== Tasks for this exercise ==
(1) Rewrite the stretch of the SampleVAE article from "The AI Music" through "production and performance.", putting "machine learning" in place of "artificial intelligence".
(2) Resume the SampleVAE article from its last sentence and carry it forward.

== Text shown ==

SampleVAE - A Multi-Purpose AI Tool for Music Producers and Sound Designers

Revealing some of the tools of the MUTEK AI Music Lab

Max Frenzel, PhD
Qosmo Lab
Published in
12 min readNov 8, 2019

--

Photo of one of our other AI music projects - AI DJ.

A little bit over one year ago I completed a project I called NeuralFunk. The basic idea behind it was to produce a full Drum & Bass track using only samples that were generated by neural networks.

The finished track and my detailed write-up of how it was done (see link above) gained a fair bit of attention and was accepted to the Workshop on Machine Learning for Creativity and Design at NeurIPS 2018. For me, it lead to a lot of interesting opportunities. In a very convoluted way, it is even the reason that I’m now writing a book on the importance of Time Off.

However, despite the success of the project and the many ideas I had for further developing it, I just let it sit for a very long time.

But then a few months ago, MUTEK Japan approached Qosmo, the company I’m working for, with the idea of an AI Music Lab, and asked us if we would be interested in being the technical R&D partner for the Lab. And we agreed.

MUTEK is one of the world’s leading festivals for electronic music and digital art. Originally from Montreal, MUTEK is now held annually in several cities around the world, with Tokyo being one of them.

The AI Music Lab, held from November 9 to 19, will bring together 15 artists from around the world to explore the applications of artificial intelligence to music production and performance.

Citing from the MUTEK.JP website,

Participants of MUTEK.JP AI Music Lab will study three genres — soundscapes, noise and techno — comparing traditions, modern state and the future of three genres within the specific context of the Japanese cultural background. The main task of the laboratory is to create new works using AI / ML technologies with the participation of experts in the field of machine learning and artificial intelligence.

A selection of some of the best results will then be performed at the main MUTEK.JP festival in December.

Once we had agreed to act as technical partner for the Lab, I decided it was the perfect occasion to revive the tools I had used for NeuralFunk, further develop them, and also package them in a more user-friendly way so that music producers without too much coding or machine learning background could use the.

The result of this effort is a tool I call SampleVAE.

All the code is available online.

You can use it as a pre-trained black-box tool (see the Readme and Jupyter notebook with examples), train on your own datasets, or dive into the code and completely make it your own. It comes with three simple pre-trained models, but can also easily be trained on custom datasets.

The tool has three main functions:

  1. Generate sounds in several unique ways
  2. Classify sounds into distinct classes
  3. Find similar sounds in a large sample library

I will go into each of these functions below. But let’s briefly talk about the technical aspects.

I call it SampleVAE because it is essentially a Variational Autoencoder (VAE) that works on audio samples as its input and output data.

== Entries supplied ==
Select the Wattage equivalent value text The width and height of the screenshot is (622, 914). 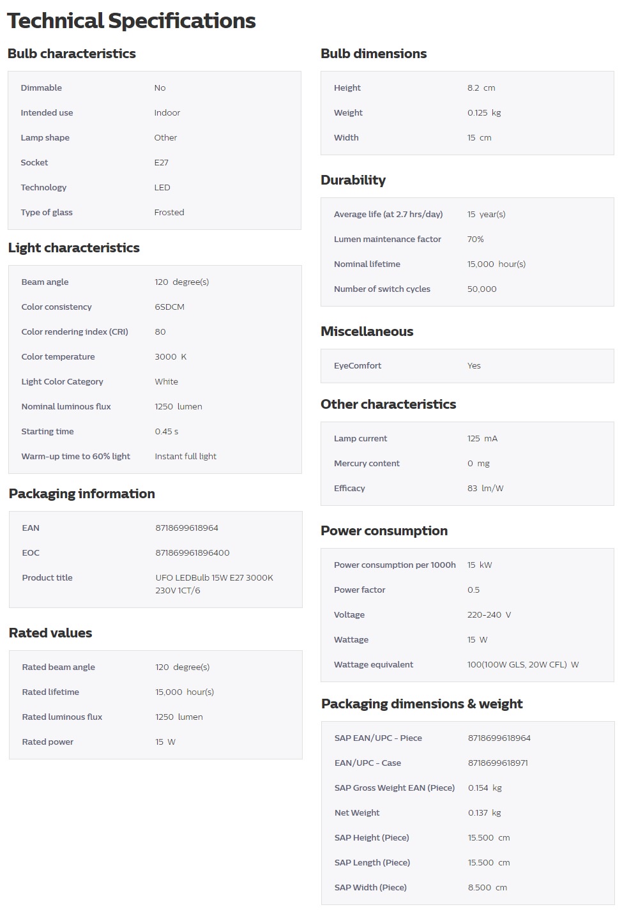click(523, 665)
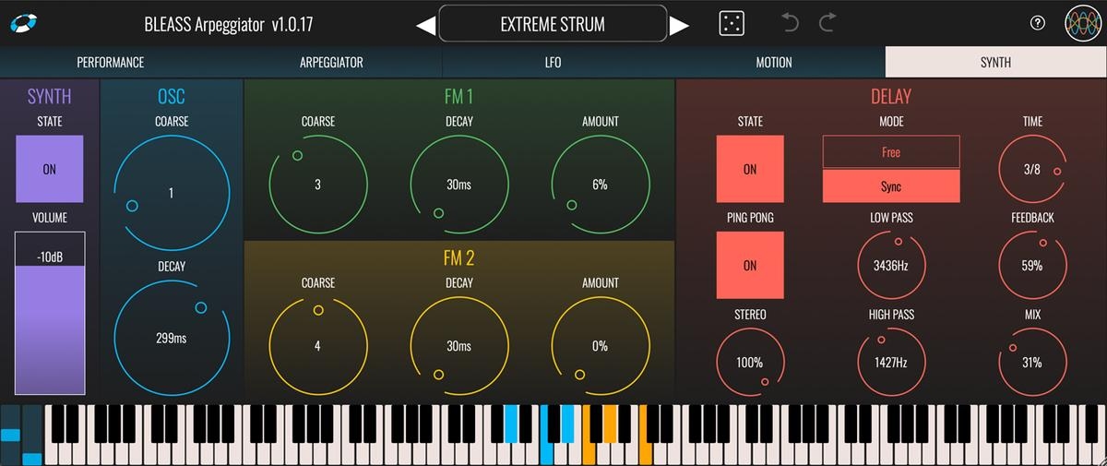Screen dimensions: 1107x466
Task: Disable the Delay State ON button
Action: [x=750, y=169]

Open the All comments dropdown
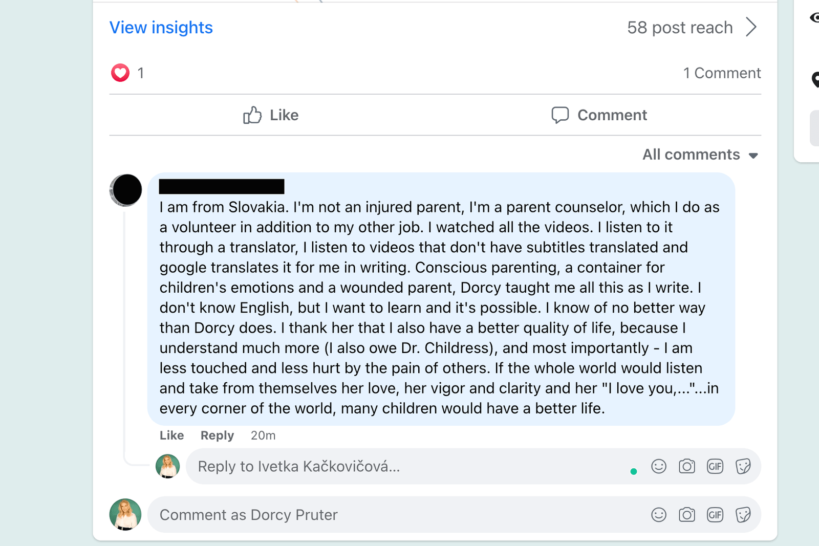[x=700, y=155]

--

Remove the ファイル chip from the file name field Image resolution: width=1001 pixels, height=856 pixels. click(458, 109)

== Answers to the exercise ==
(1)
The AI Music Lab, held from November 9 to 19, will bring together 15 artists from around the world to explore the applications of machine learning to music production and performance.

(2)
Slightly more detailed, it’s a convolutional VAE with Inverse Autoregressive Flows and an optional classifier network on top of the VAE encoder’s hidden state. The audio is processed in terms of Mel Spectrograms. The model is implemented in TensorFlow.

For some more details on the audio processing and the model, have a look at my article on NeuralFunk (or the SampleVAE code itself, of course). If you’d like to learn more about Variational Autoencoders, I wrote an easy to undertand three part series explaining them from a somewhat unique but hopefully insightful angle, in terms of a two-player game.

While there are several existing AI tools for music producers out there, and many of them are really good for specific users and purposes, most of them are either too difficult for the average musician without deep learning background to use, or they are too limited in what they allow the user to do.

I hope that SampleVAE is both highly customizable and able to fit many different use cases, but at the same time easy enough to set up and use with only limited programming experience.

Initialising the tool from a trained model is as simple as running the following code in a python session.

from tool_class import *
tool = SoundSampleTool(model_name, library_directory)

It is also light enough to be trained on reasonably large datasets without a GPU, and fast enough during inference to be potentially integrated into live performances using a standard laptop.

The tool itself is still at an early stage, and I’m excited to see how actual artists, in the MUTEK AI Lab but also elsewhere, are going to use it. It is so flexible that the use-cases are almost endless, and I’m excited to see what ideas people come up with. I hope that I can use these ideas to further develop the tool, or that other people will take the code and adjust it for their very own purposes.

With all that being said, let’s have a brief look at the tool’s current functions.

Generating Sounds

VAEs are generative models. This means that after being trained on real data, they can generate seemingly realistic data by taking points from their latent space, and running them through the decoder.

SampleVAE makes use of this to provide several unique ways to generate audio (or rather spectrograms, which are then converted to audio via the Griffin-Lim algorithm).

Random Sampling

The simplest way to generate a sound (and save it to a file called 'generated.wav') is to just pick a random point from latent space and run it through the decoder.

tool.generate(out_file='generated.wav')

The results are literally very random. They tend to fall within the category of sounds the model was trained on, e.g. drum sounds, but often also produce very unique and alien-sounding sounds.

Re-Generating a Sound

Another way is to take an input file, find its embedding, and then decode this again. This can be seen as a kind of distortion of a sound.

tool.generate(out_file='generated.wav', audio_files=[input_file])

This gets even more interesting when using the additional variance parameter to add some noise to the embedding before decoding. This can generate infinite variations on the same input file.

Combining Multiple Sounds

Maybe the most interesting way to generate new sounds is to combine multiple sounds.

tool.generate(out_file='generated.wav', audio_files=[input_file1, input_file2])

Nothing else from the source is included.